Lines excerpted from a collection
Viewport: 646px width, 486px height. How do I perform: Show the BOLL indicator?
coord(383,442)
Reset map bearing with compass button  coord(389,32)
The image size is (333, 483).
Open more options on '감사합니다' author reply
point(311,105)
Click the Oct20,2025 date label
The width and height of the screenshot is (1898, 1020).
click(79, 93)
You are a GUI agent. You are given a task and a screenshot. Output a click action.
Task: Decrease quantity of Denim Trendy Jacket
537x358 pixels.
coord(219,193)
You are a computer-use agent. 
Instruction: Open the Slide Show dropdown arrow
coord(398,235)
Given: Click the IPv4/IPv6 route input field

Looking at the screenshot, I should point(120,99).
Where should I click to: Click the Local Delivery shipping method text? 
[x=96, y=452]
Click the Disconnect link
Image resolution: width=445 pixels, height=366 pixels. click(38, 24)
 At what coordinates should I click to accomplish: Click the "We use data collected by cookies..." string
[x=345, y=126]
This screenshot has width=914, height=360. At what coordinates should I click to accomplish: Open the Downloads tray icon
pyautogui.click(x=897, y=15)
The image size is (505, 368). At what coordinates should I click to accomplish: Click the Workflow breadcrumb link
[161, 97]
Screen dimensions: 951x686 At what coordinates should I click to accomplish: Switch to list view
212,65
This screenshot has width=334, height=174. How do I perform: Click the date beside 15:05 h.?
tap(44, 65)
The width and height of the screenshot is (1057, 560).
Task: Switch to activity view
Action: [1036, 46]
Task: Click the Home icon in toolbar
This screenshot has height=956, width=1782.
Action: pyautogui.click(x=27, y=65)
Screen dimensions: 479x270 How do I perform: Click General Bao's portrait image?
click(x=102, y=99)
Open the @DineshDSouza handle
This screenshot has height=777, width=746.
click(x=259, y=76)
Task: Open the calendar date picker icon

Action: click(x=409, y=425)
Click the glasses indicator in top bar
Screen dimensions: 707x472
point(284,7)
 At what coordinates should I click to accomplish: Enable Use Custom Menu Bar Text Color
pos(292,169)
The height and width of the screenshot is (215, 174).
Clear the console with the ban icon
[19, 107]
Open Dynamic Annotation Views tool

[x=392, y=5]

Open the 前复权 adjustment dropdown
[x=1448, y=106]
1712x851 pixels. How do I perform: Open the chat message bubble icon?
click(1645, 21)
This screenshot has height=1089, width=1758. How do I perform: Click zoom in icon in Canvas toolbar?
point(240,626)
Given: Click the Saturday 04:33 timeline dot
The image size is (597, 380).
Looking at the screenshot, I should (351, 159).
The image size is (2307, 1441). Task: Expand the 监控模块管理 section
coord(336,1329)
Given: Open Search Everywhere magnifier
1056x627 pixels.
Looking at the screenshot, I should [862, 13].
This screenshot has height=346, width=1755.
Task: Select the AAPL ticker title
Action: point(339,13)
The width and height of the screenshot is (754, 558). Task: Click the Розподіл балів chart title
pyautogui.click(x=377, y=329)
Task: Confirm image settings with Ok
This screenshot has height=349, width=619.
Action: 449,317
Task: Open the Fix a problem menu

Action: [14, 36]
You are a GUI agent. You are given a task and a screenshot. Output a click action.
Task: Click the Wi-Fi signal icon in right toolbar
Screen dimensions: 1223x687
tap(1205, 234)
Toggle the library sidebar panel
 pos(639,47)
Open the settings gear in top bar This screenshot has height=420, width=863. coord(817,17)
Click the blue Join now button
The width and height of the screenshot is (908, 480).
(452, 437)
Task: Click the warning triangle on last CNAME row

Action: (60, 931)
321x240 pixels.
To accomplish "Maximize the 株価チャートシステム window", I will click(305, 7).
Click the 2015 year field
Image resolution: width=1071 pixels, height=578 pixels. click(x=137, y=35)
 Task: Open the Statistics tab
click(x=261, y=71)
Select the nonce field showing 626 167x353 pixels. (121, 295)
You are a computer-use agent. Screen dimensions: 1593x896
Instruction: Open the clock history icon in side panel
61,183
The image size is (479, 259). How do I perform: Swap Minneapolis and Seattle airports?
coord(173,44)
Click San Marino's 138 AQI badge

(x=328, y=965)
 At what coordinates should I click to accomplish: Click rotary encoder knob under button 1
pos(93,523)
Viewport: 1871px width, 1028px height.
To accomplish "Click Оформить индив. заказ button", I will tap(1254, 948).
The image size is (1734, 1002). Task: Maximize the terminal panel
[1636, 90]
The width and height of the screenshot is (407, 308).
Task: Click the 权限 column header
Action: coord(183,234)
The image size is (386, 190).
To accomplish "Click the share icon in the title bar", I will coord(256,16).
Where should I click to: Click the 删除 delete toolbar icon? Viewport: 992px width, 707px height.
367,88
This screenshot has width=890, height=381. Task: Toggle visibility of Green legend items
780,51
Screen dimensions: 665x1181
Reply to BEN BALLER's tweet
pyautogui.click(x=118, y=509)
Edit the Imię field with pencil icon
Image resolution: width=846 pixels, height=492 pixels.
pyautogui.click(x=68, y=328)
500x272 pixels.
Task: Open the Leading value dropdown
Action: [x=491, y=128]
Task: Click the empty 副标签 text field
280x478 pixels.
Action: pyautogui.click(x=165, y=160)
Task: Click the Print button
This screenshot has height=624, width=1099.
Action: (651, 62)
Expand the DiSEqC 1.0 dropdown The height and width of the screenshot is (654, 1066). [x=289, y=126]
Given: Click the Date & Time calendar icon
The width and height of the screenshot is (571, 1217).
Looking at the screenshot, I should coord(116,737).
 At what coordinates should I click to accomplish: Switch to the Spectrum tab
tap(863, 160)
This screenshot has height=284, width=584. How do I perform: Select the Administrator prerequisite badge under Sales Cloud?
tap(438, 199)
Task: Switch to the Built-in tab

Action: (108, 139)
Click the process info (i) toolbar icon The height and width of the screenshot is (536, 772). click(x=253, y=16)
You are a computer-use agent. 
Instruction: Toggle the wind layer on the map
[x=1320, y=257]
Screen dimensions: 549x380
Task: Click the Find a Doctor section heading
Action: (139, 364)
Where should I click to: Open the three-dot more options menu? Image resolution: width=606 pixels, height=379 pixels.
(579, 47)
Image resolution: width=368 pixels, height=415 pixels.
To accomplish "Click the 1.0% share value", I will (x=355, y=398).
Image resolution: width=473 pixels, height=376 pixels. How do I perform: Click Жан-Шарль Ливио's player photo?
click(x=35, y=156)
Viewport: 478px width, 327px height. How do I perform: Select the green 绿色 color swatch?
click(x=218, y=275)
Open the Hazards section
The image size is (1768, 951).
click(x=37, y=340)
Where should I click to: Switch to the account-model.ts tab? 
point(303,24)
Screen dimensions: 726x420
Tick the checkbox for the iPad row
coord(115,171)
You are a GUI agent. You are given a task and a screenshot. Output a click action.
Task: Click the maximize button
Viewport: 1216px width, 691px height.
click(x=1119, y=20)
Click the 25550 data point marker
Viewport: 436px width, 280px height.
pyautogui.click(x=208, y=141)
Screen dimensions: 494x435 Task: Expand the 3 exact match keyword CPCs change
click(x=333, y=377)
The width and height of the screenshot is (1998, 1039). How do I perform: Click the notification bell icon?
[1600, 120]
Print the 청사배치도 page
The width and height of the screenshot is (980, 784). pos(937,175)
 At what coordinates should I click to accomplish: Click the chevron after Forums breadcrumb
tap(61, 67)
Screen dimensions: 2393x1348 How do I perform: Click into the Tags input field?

PROBLEM TO WORK ON » Put the lines above into a JSON list of strings, with one string for each line and no entries for blank lines.

TASK RESPONSE »
[
  "Viewport: 646px width, 486px height. How do I perform: Show the BOLL indicator?",
  "coord(383,442)",
  "Reset map bearing with compass button  coord(389,32)",
  "The image size is (333, 483).",
  "Open more options on '감사합니다' author reply",
  "point(311,105)",
  "Click the Oct20,2025 date label",
  "The width and height of the screenshot is (1898, 1020).",
  "click(79, 93)",
  "You are a GUI agent. You are given a task and a screenshot. Output a click action.",
  "Task: Decrease quantity of Denim Trendy Jacket",
  "537x358 pixels.",
  "coord(219,193)",
  "You are a computer-use agent. ",
  "Instruction: Open the Slide Show dropdown arrow",
  "coord(398,235)",
  "Given: Click the IPv4/IPv6 route input field",
  "Looking at the screenshot, I should point(120,99).",
  "Where should I click to: Click the Local Delivery shipping method text? ",
  "[x=96, y=452]",
  "Click the Disconnect link",
  "Image resolution: width=445 pixels, height=366 pixels. click(38, 24)",
  " At what coordinates should I click to accomplish: Click the \"We use data collected by cookies...\" string",
  "[x=345, y=126]",
  "This screenshot has width=914, height=360. At what coordinates should I click to accomplish: Open the Downloads tray icon",
  "pyautogui.click(x=897, y=15)",
  "The image size is (505, 368). At what coordinates should I click to accomplish: Click the Workflow breadcrumb link",
  "[161, 97]",
  "Screen dimensions: 951x686 At what coordinates should I click to accomplish: Switch to list view",
  "212,65",
  "This screenshot has width=334, height=174. How do I perform: Click the date beside 15:05 h.?",
  "tap(44, 65)",
  "The width and height of the screenshot is (1057, 560).",
  "Task: Switch to activity view",
  "Action: [1036, 46]",
  "Task: Click the Home icon in toolbar",
  "This screenshot has height=956, width=1782.",
  "Action: pyautogui.click(x=27, y=65)",
  "Screen dimensions: 479x270 How do I perform: Click General Bao's portrait image?",
  "click(x=102, y=99)",
  "Open the @DineshDSouza handle",
  "This screenshot has height=777, width=746.",
  "click(x=259, y=76)",
  "Task: Open the calendar date picker icon",
  "Action: click(x=409, y=425)",
  "Click the glasses indicator in top bar",
  "Screen dimensions: 707x472",
  "point(284,7)",
  " At what coordinates should I click to accomplish: Enable Use Custom Menu Bar Text Color",
  "pos(292,169)",
  "The height and width of the screenshot is (215, 174).",
  "Clear the console with the ban icon",
  "[19, 107]",
  "Open Dynamic Annotation Views tool",
  "[x=392, y=5]",
  "Open the 前复权 adjustment dropdown",
  "[x=1448, y=106]",
  "1712x851 pixels. How do I perform: Open the chat message bubble icon?",
  "click(1645, 21)",
  "This screenshot has height=1089, width=1758. How do I perform: Click zoom in icon in Canvas toolbar?",
  "point(240,626)",
  "Given: Click the Saturday 04:33 timeline dot",
  "The image size is (597, 380).",
  "Looking at the screenshot, I should (351, 159).",
  "The image size is (2307, 1441). Task: Expand the 监控模块管理 section",
  "coord(336,1329)",
  "Given: Open Search Everywhere magnifier",
  "1056x627 pixels.",
  "Looking at the screenshot, I should [862, 13].",
  "This screenshot has height=346, width=1755.",
  "Task: Select the AAPL ticker title",
  "Action: point(339,13)",
  "The width and height of the screenshot is (754, 558). Task: Click the Розподіл балів chart title",
  "pyautogui.click(x=377, y=329)",
  "Task: Confirm image settings with Ok",
  "This screenshot has height=349, width=619.",
  "Action: 449,317",
  "Task: Open the Fix a problem menu",
  "Action: [14, 36]",
  "You are a GUI agent. You are given a task and a screenshot. Output a click action.",
  "Task: Click the Wi-Fi signal icon in right toolbar",
  "Screen dimensions: 1223x687",
  "tap(1205, 234)",
  "Toggle the library sidebar panel",
  " pos(639,47)",
  "Open the settings gear in top bar This screenshot has height=420, width=863. coord(817,17)",
  "Click the blue Join now button",
  "The width and height of the screenshot is (908, 480).",
  "(452, 437)",
  "Task: Click the warning triangle on last CNAME row",
  "Action: (60, 931)",
  "321x240 pixels.",
  "To accomplish \"Maximize the 株価チャートシステム window\", I will click(305, 7).",
  "Click the 2015 year field",
  "Image resolution: width=1071 pixels, height=578 pixels. click(x=137, y=35)",
  " Task: Open the Statistics tab",
  "click(x=261, y=71)",
  "Select the nonce field showing 626 167x353 pixels. (121, 295)",
  "You are a computer-use agent. Screen dimensions: 1593x896",
  "Instruction: Open the clock history icon in side panel",
  "61,183",
  "The image size is (479, 259). How do I perform: Swap Minneapolis and Seattle airports?",
  "coord(173,44)",
  "Click San Marino's 138 AQI badge",
  "(x=328, y=965)",
  " At what coordinates should I click to accomplish: Click rotary encoder knob under button 1",
  "pos(93,523)",
  "Viewport: 1871px width, 1028px height.",
  "To accomplish \"Click Оформить индив. заказ button\", I will tap(1254, 948).",
  "The image size is (1734, 1002). Task: Maximize the terminal panel",
  "[1636, 90]",
  "The width and height of the screenshot is (407, 308).",
  "Task: Click the 权限 column header",
  "Action: coord(183,234)",
  "The image size is (386, 190).",
  "To accomplish \"Click the share icon in the title bar\", I will coord(256,16).",
  "Where should I click to: Click the 删除 delete toolbar icon? Viewport: 992px width, 707px height.",
  "367,88",
  "This screenshot has width=890, height=381. Task: Toggle visibility of Green legend items",
  "780,51",
  "Screen dimensions: 665x1181",
  "Reply to BEN BALLER's tweet",
  "pyautogui.click(x=118, y=509)",
  "Edit the Imię field with pencil icon",
  "Image resolution: width=846 pixels, height=492 pixels.",
  "pyautogui.click(x=68, y=328)",
  "500x272 pixels.",
  "Task: Open the Leading value dropdown",
  "Action: [x=491, y=128]",
  "Task: Click the empty 副标签 text field",
  "280x478 pixels.",
  "Action: pyautogui.click(x=165, y=160)",
  "Task: Click the Print button",
  "This screenshot has height=624, width=1099.",
  "Action: (651, 62)",
  "Expand the DiSEqC 1.0 dropdown The height and width of the screenshot is (654, 1066). [x=289, y=126]",
  "Given: Click the Date & Time calendar icon",
  "The width and height of the screenshot is (571, 1217).",
  "Looking at the screenshot, I should coord(116,737).",
  " At what coordinates should I click to accomplish: Switch to the Spectrum tab",
  "tap(863, 160)",
  "This screenshot has height=284, width=584. How do I perform: Select the Administrator prerequisite badge under Sales Cloud?",
  "tap(438, 199)",
  "Task: Switch to the Built-in tab",
  "Action: (108, 139)",
  "Click the process info (i) toolbar icon The height and width of the screenshot is (536, 772). click(x=253, y=16)",
  "You are a computer-use agent. ",
  "Instruction: Toggle the wind layer on the map",
  "[x=1320, y=257]",
  "Screen dimensions: 549x380",
  "Task: Click the Find a Doctor section heading",
  "Action: (139, 364)",
  "Where should I click to: Open the three-dot more options menu? Image resolution: width=606 pixels, height=379 pixels.",
  "(579, 47)",
  "Image resolution: width=368 pixels, height=415 pixels.",
  "To accomplish \"Click the 1.0% share value\", I will (x=355, y=398).",
  "Image resolution: width=473 pixels, height=376 pixels. How do I perform: Click Жан-Шарль Ливио's player photo?",
  "click(x=35, y=156)",
  "Viewport: 478px width, 327px height. How do I perform: Select the green 绿色 color swatch?",
  "click(x=218, y=275)",
  "Open the Hazards section",
  "The image size is (1768, 951).",
  "click(x=37, y=340)",
  "Where should I click to: Switch to the account-model.ts tab? ",
  "point(303,24)",
  "Screen dimensions: 726x420",
  "Tick the checkbox for the iPad row",
  "coord(115,171)",
  "You are a GUI agent. You are given a task and a screenshot. Output a click action.",
  "Task: Click the maximize button",
  "Viewport: 1216px width, 691px height.",
  "click(x=1119, y=20)",
  "Click the 25550 data point marker",
  "Viewport: 436px width, 280px height.",
  "pyautogui.click(x=208, y=141)",
  "Screen dimensions: 494x435 Task: Expand the 3 exact match keyword CPCs change",
  "click(x=333, y=377)",
  "The width and height of the screenshot is (1998, 1039). How do I perform: Click the notification bell icon?",
  "[1600, 120]",
  "Print the 청사배치도 page",
  "The width and height of the screenshot is (980, 784). pos(937,175)",
  " At what coordinates should I click to accomplish: Click the chevron after Forums breadcrumb",
  "tap(61, 67)",
  "Screen dimensions: 2393x1348 How do I perform: Click into the Tags input field?"
]